2. Pursuant to s 447A(1) of the Corporations Act, Part 5.3A is to operate in relation to the Company so that, notwithstanding s 439A(2), the meeting of creditors under s 439A may be convened (or held) at any time before 30 September 2022 provided that the first applicants give notice of the meeting in accordance with r 75-225 of the Insolvency Practice Rules (Corporations) 2016 not less than five business days before the meeting.

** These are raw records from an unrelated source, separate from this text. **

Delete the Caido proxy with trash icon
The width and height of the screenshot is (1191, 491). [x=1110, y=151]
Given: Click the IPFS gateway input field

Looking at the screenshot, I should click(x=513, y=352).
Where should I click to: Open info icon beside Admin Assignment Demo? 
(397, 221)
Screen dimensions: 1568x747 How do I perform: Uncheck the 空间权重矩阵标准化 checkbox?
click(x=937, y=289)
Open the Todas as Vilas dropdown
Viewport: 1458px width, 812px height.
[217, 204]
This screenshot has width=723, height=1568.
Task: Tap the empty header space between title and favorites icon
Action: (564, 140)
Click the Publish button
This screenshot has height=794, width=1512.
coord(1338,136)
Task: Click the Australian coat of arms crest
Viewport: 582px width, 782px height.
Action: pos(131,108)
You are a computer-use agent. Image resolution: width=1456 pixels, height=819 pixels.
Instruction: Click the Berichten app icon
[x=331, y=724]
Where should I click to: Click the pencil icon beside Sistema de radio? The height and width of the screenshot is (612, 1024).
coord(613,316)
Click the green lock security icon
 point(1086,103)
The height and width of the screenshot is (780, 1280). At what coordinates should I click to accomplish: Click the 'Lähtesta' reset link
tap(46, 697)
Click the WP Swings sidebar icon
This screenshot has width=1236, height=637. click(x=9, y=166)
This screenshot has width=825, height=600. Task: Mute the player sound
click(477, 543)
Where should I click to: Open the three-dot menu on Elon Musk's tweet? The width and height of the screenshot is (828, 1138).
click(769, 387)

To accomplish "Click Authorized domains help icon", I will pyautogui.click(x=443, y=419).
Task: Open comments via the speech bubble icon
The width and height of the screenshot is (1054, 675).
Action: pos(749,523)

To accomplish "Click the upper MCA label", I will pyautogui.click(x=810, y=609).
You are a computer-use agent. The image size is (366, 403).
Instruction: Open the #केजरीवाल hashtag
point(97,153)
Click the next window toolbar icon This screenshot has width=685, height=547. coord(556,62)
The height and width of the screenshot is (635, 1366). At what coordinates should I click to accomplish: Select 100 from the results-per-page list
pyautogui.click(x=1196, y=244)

3. Within 3 business days the first applicants are to:
(a) publish a copy of this order on the website of FTI Consulting at https://fticonsulting.com/creditors/collection-house-limited; and
(b) notify the creditors of the Company of the making of this order by:
(i) where the email address of the creditor is known to the first applicants, sending a copy of this order to the creditor electronically to that email address; or
(ii) where the email address of the creditor is not known to the first applicants, sending a copy of this order to the creditor by pre-paid post to the last known postal address of the creditor.
4. The following parties have liberty to apply:
(a) Any person with sufficient interest to modify Orders 1 or 2 above, including the Australian Securities and Investments Commission, on giving not less than three business days’ notice to the first applicants.
(b) The first applicants, for any purpose connected with the administration of the Company, including for the purpose of seeking a further extension or further extensions of the convening period.
5. The first applicants’ costs of this application be costs in the administration of the Company.
Note: Entry of orders is dealt with in Rule 39.32 of the Federal Court Rules 2011.
DERRINGTON J:
Introduction
1 This is an application by Mr John Park, Mr Benjamin Campbell and Ms Kelly-Anne Trenfield in their capacity as the joint and several voluntary administrators of the company, Collection House Limited (Administrators Appointed) (the Company). The application is made pursuant to s 447A(1) of the Corporations Act 2001 (Cth) (Corporations Act) for a further extension of the convening period for the calling of a second meeting of creditors of the Company. The convening period is now sought to be extended to 30 September 2022. That is an extension of a further five weeks in circumstances where the administrators were appointed to the Company, and by the Company pursuant to Pt 5.3A of the Corporations Act, on 29 June 2022.
Background
2 The Company, which is a listed public company, has conducted, and continues to conduct, the business of providing debt collection and purchasing services. Its business is carried on in Australia, New Zealand and the Philippines. It employs approximately 460 employees, who are utilised in the course of its operation and the operations of its subsidiaries. At a very high level of generality, the presently available financial information indicates the Company has debts which may exceed $23.2 million, with approximately $13.2 million owing to its secured creditors, and a further $3.4 million owing to priority unsecured creditors such as employees.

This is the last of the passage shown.